Redirector pages: why #hash instead of ?query

This was originally a P.S. in the redirector page post, but I figured it deserved a post of its own.

In other redirector page tutorials found around the net, the query string is used to pass the asset URL, like:

http://example.com/redirector.html?http://example.com/my.pdf

While my redirector code puts the asset URL after the hash (#):

http://example.com/redirector.html#http://example.com/my.pdf

You can build a working redirector page using either method, but my use of the hash was a deliberate choice for both performance and usability.

The performance side

It's about caching. Browsers (always) and CDNs and proxies (usually) consider the URL up to, but not including the hash* to see if they have a cached version to use instead of fetching the full page from the origin server.

That is, /redirector.html?http://example.com/my.pdf and /redirector.html?http://example.com/my-other-asset.pdf are separate URLs, separately downloaded. Even if the first one is cached for quick retrieval, they'll have to fetch the second one from scratch. This is true even if the only real difference is in the next hop to the asset URL.

In contrast, /redirector.html#http://example.com/my.pdf and /redirector.html#http://example.com/my-other-asset.pdf are the same URL for caching purposes. If a lead has visited either one of these before, they'll use the cached copy (not the same copy of the asset, the same copy of the redirector page!).

Granted, a stripped-down page like the redirector page should load (the main document HTML, that is) in a half-second or less, even without caching. But wouldn't it be better to save those 500ms, since we're imposing a delay before redirecting? That gives us 500ms more wiggle room while we wait for Munchkin to complete.

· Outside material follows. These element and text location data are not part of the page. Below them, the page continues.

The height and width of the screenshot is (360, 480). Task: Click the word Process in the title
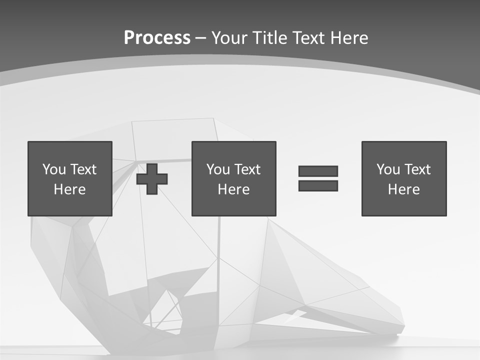coord(157,38)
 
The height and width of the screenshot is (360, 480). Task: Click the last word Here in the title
coord(348,38)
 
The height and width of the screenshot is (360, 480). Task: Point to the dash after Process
coord(200,38)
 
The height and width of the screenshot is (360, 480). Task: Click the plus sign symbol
coord(152,178)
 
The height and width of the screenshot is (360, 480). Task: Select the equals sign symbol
coord(318,178)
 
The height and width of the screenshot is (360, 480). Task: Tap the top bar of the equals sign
coord(318,171)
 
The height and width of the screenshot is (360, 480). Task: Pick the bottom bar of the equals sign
coord(318,186)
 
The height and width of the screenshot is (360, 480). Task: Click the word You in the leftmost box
coord(54,170)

Caching the redirector doc is indisputably A Good Thing, since the HTML is the same regardless of what asset they're downloading. (You can use this same approach to reduce server traffic with other projects, by the way.)

The usability side

It's about Marketo. In Marketo-land, the Web Page in most parts of the UI means the protocol + hostname + pathname + hash, but not the query string.

That is, if the URL in the browser is http://example.com/path/to/document.html?queryparam=value&queryparam2=value2#hash_stuff, Marketo considers the page to be http://example.com/path/to/document.html#hash_stuff, with the query string stored separately.

So if you want to filter or trigger on Web Page without having to manage Query String constraints as well, having the asset URL be in the hash is a good call.

Notes

* Technically, caches never even see the hash, since it isn't passed from the browser to the server, but we can say it's effectively ignored.